Daring Origins: Guillaume Langlois
Tech Leader - Space & Dream
Guillaume Langlois has always been into technology. When he launched the Space & Dream lab after studying information technology engineering, the young upstart was sure of one thing: he wanted to set up an innovation space that would leave free rein to his creativity and allow him to truly experiment with technologies. “For me, it was like a high-tech art studio,” says Langlois.
After doing an immersive installation for Virgin Galactic to recreate a voyage in space, he realised that the visionaries of the world were looking for innovative ways to get their messages out. “We often dreamed up new tricks, then a client would arrive with a request. So we were able to make our ongoing projects align with their needs.”
“I think that success is defined by failure. You can’t have one without the other. These two concepts are two sides of the same coin.”

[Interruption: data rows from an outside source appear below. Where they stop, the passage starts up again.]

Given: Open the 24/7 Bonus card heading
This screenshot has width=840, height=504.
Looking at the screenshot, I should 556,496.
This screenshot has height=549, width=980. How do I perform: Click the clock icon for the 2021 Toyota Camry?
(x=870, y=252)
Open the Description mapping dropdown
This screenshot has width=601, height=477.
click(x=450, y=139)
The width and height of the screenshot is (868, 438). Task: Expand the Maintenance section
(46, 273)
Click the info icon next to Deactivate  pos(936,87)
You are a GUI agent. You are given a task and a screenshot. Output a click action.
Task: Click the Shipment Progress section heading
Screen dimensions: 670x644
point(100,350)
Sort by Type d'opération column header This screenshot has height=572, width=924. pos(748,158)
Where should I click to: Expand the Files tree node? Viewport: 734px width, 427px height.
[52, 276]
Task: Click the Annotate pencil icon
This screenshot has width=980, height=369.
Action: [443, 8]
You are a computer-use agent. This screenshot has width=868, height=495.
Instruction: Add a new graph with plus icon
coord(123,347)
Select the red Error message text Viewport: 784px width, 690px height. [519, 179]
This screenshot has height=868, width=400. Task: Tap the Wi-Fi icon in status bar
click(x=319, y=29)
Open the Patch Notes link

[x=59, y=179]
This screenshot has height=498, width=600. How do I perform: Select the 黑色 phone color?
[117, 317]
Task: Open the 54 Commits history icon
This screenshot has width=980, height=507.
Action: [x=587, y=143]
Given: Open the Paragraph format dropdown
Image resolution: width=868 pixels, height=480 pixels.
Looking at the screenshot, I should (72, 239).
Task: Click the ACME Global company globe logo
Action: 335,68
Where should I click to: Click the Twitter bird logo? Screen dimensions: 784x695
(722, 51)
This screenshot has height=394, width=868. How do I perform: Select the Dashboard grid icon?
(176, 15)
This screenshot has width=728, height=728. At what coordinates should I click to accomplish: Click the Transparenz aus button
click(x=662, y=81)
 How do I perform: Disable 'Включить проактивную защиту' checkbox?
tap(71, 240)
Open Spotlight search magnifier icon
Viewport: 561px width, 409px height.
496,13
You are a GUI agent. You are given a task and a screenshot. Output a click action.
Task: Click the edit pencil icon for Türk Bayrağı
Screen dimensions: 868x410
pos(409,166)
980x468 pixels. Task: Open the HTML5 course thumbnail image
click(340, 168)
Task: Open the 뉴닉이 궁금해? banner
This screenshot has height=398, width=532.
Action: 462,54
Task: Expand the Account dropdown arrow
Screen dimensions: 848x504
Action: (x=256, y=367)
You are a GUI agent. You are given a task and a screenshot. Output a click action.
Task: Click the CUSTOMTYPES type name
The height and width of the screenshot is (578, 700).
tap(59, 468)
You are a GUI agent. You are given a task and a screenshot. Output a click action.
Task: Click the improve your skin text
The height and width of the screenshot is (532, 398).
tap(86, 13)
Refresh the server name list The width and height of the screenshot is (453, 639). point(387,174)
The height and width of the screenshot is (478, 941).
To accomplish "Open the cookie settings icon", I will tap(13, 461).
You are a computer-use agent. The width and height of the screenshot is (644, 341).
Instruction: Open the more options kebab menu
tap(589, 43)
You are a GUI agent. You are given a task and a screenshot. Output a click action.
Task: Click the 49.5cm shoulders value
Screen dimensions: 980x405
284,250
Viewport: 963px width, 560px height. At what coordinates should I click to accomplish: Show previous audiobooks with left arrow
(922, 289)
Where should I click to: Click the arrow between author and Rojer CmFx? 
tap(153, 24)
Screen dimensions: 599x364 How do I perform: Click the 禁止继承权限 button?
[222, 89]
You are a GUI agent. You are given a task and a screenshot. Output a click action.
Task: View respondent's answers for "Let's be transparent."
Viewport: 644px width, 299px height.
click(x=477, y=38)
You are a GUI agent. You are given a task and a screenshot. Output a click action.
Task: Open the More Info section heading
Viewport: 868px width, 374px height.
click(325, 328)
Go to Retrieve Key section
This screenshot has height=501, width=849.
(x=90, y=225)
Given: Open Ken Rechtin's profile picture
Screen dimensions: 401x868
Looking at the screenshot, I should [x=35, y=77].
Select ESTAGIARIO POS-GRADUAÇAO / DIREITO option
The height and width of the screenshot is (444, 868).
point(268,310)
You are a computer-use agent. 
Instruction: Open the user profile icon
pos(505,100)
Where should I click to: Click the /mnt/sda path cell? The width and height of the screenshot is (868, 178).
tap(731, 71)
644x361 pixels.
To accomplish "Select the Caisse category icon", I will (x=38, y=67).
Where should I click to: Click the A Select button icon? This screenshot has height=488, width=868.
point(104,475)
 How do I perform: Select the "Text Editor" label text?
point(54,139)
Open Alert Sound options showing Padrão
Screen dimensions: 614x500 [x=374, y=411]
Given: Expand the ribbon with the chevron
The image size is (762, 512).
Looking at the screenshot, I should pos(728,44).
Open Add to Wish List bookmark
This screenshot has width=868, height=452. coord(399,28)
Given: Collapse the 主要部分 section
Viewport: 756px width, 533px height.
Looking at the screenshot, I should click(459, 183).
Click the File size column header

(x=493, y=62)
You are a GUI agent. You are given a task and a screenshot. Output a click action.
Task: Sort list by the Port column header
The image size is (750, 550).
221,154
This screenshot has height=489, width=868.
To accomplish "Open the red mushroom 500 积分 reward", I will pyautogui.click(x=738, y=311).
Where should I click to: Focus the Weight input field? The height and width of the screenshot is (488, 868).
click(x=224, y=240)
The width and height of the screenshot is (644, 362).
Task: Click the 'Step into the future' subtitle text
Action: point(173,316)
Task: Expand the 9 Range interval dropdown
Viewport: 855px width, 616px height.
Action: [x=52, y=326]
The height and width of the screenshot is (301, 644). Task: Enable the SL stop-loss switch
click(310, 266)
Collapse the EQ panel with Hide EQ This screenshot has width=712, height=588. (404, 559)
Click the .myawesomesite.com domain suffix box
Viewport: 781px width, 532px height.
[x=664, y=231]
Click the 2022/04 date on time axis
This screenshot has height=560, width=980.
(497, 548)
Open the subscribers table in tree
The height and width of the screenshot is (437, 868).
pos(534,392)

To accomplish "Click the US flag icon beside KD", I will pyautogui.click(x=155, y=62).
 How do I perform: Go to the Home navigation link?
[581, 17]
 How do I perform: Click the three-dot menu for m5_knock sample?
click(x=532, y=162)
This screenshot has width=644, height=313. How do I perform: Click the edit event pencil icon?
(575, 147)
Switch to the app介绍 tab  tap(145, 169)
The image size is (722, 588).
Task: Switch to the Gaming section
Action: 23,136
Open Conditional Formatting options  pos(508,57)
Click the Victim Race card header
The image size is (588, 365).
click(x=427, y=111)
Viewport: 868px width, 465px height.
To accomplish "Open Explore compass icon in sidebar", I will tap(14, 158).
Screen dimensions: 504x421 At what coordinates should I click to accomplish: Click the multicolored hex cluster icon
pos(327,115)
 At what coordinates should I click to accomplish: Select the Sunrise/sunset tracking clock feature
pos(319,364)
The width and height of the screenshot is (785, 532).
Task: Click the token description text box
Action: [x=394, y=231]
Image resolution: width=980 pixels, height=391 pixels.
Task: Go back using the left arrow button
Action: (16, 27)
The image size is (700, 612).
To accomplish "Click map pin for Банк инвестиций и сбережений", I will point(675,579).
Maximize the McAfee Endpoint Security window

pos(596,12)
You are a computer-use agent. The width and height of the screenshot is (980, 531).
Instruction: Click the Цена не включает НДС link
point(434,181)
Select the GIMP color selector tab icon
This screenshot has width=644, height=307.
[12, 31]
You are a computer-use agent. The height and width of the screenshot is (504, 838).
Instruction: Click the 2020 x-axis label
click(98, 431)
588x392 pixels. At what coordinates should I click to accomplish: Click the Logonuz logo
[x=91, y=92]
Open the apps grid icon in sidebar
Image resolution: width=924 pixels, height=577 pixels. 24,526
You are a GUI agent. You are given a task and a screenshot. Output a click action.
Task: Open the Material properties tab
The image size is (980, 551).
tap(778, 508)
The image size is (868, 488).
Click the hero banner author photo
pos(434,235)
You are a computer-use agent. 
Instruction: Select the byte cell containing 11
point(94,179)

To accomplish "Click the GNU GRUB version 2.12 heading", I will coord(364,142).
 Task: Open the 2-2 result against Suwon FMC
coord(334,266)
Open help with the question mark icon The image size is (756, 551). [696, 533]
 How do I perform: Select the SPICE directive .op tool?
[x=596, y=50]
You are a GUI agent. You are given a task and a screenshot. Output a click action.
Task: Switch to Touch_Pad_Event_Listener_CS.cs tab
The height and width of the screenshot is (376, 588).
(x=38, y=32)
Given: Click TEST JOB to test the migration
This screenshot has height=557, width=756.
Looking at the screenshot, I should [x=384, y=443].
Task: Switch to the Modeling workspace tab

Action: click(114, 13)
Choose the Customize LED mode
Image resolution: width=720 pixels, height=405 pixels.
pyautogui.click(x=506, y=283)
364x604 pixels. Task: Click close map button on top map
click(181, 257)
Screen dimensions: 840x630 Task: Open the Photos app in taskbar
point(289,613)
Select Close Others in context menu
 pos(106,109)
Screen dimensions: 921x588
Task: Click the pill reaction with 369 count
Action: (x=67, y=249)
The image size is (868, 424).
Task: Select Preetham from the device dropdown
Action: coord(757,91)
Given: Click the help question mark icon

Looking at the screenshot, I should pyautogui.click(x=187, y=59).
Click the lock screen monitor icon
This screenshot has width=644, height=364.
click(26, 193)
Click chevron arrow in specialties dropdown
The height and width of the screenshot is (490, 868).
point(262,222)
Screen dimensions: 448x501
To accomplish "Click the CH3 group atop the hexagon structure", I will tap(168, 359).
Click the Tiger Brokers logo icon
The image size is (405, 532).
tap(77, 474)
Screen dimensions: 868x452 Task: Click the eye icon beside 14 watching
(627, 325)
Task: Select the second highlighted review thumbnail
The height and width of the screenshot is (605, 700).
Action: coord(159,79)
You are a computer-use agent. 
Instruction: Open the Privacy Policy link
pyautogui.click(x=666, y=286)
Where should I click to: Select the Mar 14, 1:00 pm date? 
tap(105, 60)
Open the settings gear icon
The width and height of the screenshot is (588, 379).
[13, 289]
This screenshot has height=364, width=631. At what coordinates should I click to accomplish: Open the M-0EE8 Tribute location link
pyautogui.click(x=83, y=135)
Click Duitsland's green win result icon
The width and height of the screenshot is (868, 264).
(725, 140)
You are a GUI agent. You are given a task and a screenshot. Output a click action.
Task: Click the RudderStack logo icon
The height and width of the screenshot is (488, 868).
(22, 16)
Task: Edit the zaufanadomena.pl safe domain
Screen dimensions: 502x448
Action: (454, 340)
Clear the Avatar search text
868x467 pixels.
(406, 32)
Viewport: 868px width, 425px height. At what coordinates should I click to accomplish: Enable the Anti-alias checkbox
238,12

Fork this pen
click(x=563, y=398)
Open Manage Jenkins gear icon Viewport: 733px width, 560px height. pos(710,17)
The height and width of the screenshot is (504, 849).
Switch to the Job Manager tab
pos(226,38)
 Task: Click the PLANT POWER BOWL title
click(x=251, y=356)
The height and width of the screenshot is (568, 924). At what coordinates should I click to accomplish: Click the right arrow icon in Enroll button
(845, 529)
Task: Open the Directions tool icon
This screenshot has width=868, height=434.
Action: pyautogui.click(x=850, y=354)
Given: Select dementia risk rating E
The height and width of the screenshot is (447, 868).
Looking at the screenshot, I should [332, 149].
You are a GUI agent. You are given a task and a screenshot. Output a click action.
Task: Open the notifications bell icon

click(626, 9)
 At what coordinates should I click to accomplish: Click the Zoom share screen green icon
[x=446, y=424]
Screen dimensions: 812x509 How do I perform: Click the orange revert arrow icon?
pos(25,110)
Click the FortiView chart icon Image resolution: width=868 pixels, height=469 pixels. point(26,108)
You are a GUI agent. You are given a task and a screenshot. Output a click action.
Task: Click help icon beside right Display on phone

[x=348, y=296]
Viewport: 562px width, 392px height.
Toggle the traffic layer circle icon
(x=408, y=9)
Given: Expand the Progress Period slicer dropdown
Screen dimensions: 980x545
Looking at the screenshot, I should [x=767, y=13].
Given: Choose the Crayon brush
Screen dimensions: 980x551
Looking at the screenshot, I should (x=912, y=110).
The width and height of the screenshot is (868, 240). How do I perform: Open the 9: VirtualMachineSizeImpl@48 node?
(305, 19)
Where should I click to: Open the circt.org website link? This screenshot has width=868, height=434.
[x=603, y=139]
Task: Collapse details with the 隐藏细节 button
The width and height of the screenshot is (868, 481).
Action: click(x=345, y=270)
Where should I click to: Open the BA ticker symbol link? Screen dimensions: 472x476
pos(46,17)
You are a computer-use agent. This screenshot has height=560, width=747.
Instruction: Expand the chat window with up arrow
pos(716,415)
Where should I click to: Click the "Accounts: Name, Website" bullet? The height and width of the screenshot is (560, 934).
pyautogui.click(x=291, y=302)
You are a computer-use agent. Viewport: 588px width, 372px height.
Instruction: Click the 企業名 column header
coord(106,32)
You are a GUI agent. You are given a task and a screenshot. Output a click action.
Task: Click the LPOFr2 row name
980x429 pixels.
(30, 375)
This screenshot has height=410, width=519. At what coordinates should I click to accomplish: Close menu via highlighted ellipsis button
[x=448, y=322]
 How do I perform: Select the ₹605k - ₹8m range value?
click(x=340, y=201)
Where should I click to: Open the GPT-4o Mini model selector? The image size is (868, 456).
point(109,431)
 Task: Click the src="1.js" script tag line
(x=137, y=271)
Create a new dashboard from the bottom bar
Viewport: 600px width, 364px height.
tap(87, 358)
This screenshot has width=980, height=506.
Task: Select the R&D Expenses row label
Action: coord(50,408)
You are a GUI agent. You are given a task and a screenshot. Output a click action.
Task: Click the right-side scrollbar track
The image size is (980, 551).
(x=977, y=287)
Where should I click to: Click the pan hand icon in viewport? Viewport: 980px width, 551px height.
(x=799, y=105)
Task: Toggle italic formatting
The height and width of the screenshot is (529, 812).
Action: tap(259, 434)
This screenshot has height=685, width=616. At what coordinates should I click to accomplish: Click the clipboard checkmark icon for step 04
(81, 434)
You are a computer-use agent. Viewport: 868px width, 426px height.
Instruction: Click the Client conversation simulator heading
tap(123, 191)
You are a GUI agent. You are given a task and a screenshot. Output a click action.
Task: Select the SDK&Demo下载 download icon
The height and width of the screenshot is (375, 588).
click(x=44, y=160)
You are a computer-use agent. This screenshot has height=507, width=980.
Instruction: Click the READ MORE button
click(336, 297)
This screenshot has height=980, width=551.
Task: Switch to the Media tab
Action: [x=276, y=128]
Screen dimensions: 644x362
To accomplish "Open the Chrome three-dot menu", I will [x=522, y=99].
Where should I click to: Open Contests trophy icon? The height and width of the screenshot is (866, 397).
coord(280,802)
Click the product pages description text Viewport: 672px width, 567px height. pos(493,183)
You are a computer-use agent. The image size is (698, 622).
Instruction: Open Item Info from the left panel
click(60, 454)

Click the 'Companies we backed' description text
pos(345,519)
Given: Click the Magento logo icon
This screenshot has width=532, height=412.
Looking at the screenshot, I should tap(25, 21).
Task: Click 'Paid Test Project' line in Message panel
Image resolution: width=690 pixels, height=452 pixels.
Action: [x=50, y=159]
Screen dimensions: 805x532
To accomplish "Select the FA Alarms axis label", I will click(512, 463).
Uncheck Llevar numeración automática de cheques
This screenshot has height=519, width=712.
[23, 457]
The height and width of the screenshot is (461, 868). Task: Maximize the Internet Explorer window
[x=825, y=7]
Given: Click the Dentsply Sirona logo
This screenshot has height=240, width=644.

As result, the mission of Langlois’ laboratory was fine-tuned over the course of its projects. Today, Space & Dream is an innovation and state-of-the-art software company working dedicated to the creation of interactive solutions that are way ahead of the curve. These programs and software offer clients effective tools for communications, sales, marketing, education and entertainment. The possibilities for such things as interactive tools, mobile applications, projection systems and architectural lighting are (almost) infinite.
For this natural leader, the entrepreneurial spirit appeared over time. “Today, I can say that my entrepreneurial side is very strong and that I really like all aspects of management,” explains Langlois.
This technophile also teaches at Polytechnique Montréal and at Champlain College in Vermont because it’s important to him to pass on his know-how. For Langlois, this is also a way to stay abreast of new discoveries — and imagine the future in the presence of a new generation.
“In 10 years, I’m convinced that it’s a driver-free electric car that will arrive when you call a taxi. I also believe that there will be no room for storage drives and that data will be engraved in DNA. Finally, I think that we will gradually migrate to just one screen that will empower us to do anything. A screen that will be a window on the world, on infinity.”
Langlois doesn’t just dream of the planet’s future, he is also preparing for his own. He will quietly retire some functions in order to have time to get back in touch with his first love: creation. And not surprisingly, he already has a plan in mind. “I’ve been working on a new idea for two years,” he concludes. “A solution that could revolutionize the recycling of technological devices.”